Equestrian is the only current emerging sport sponsored by the SEC. No SEC member sponsors a varsity team in any of the other three current emerging sports—flag football, rugby (union), or triathlon. Two other sports, acrobatics & tumbling and stunt, graduated from "emerging" status in January 2026, with the first championships to be held in 2026–27; the only SEC member with a varsity team in either sport is Kentucky, which sponsors stunt.

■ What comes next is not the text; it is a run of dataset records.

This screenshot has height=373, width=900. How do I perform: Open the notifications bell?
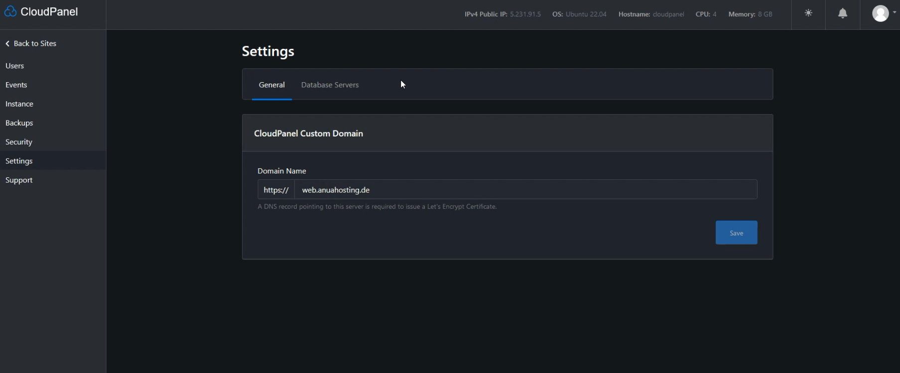coord(842,14)
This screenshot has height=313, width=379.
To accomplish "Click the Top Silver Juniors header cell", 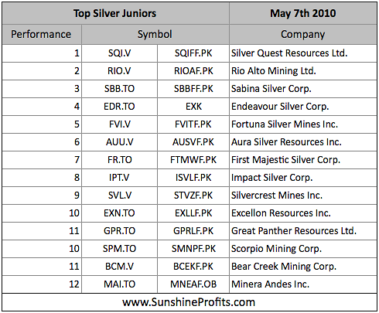I will pyautogui.click(x=115, y=13).
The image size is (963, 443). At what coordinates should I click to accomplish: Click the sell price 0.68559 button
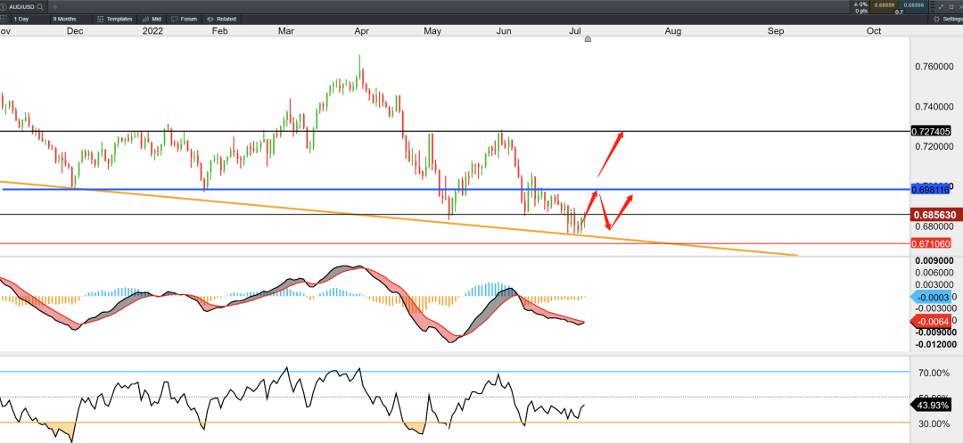(884, 5)
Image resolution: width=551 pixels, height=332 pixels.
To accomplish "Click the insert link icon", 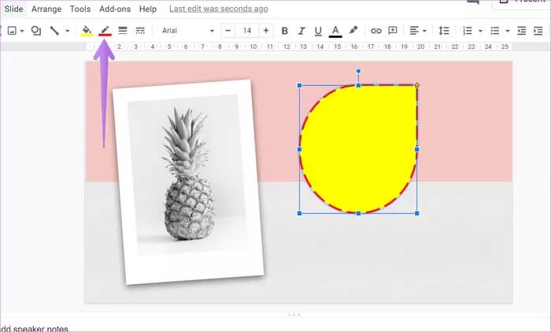I will click(375, 31).
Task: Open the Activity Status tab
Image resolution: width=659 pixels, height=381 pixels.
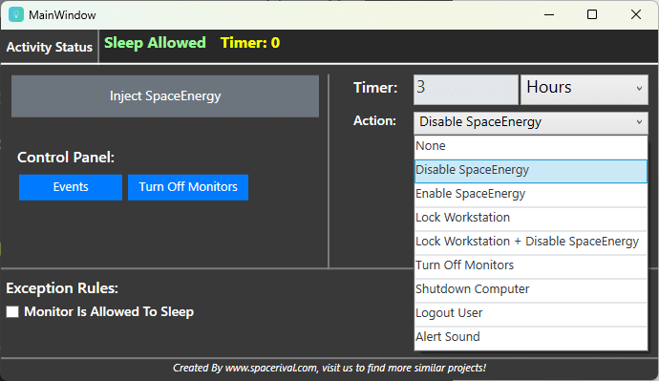Action: [x=49, y=47]
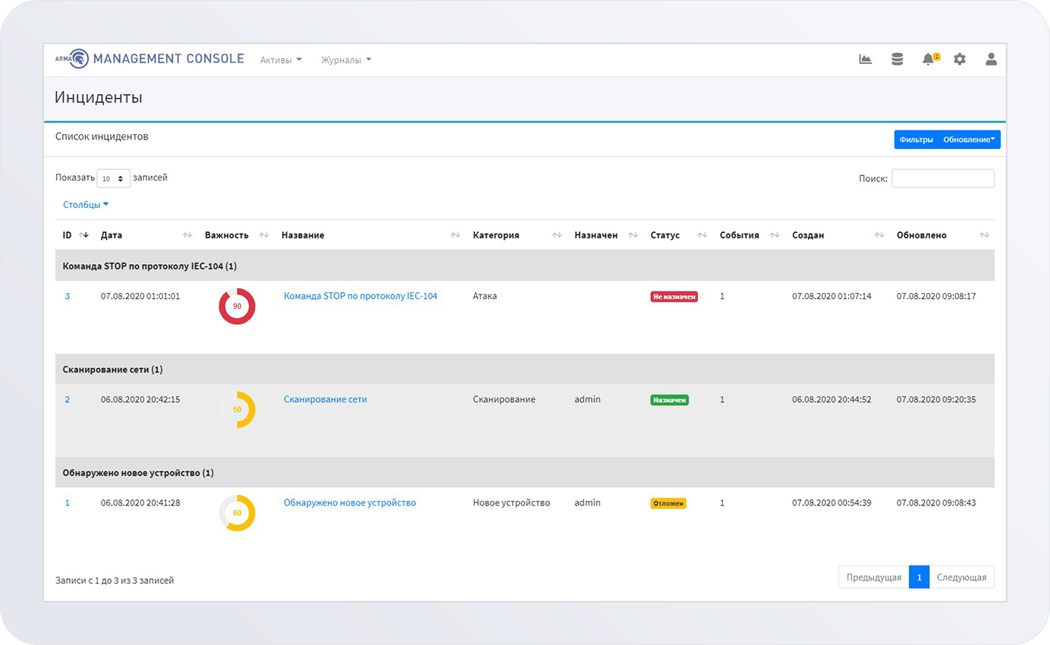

==NCAA team championships==

Through June 30, 2024

| School | Total | NCAA Men's | NCAA Women's | NCAA Co-ed | Nickname |
|---|---|---|---|---|---|
| University of Texas at Austin | 57 | 27 | 30 | 0 | Longhorns |
| University of Arkansas | 52 | 43 | 9 | 0 | Razorbacks |
| Louisiana State University | 47 | 20 | 27 | 0 | Tigers |
| University of Florida | 49 | 26 | 23 | 0 | Gators |
| University of Oklahoma | 40 | 24 | 16 | 0 | Sooners |
| University of Georgia | 35 | 10 | 25 | 0 | Bulldogs |
| University of Alabama | 10 | 2 | 8 | 0 | Crimson Tide |
| University of Tennessee | 17 | 7 | 10 | 0 | Volunteers |
| Auburn University | 15 | 9 | 6 | 0 | Tigers |
| University of Kentucky | 14 | 8 | 2 | 4 | Wildcats |
| Texas A&M University | 14 | 6 | 8 | 0 | Aggies |
| University of South Carolina | 6 | 2 | 4 | 0 | Gamecocks |
| Vanderbilt University | 6 | 2 | 4 | 0 | Commodores |
| University of Mississippi | 2 | 1 | 1 | 0 | Rebels |
| University of Missouri | 2 | 2 | 0 | 0 | Tigers |
| Mississippi State University | 1 | 1 | 0 | 0 | Bulldogs |

The table above ranks the current SEC schools by the number of NCAA recognized national championships each school has won. This does not include Division I-A/FBS football championships, equestrian championships, or unofficial championships in other sports such as men's basketball. However, it does include AIAW titles, which the NCAA has retroactively recognized as equivalent to its own national championships. The totals below include any championships that may have been won before the school was a member of the SEC.

In addition, some recognized national championships are in sports that are not (or were not) sponsored by the SEC:
- Kentucky's total includes four championships in rifle, which the SEC has never sponsored.
- Vanderbilt's total includes three national titles in women's bowling, another sport yet to be sponsored by the SEC.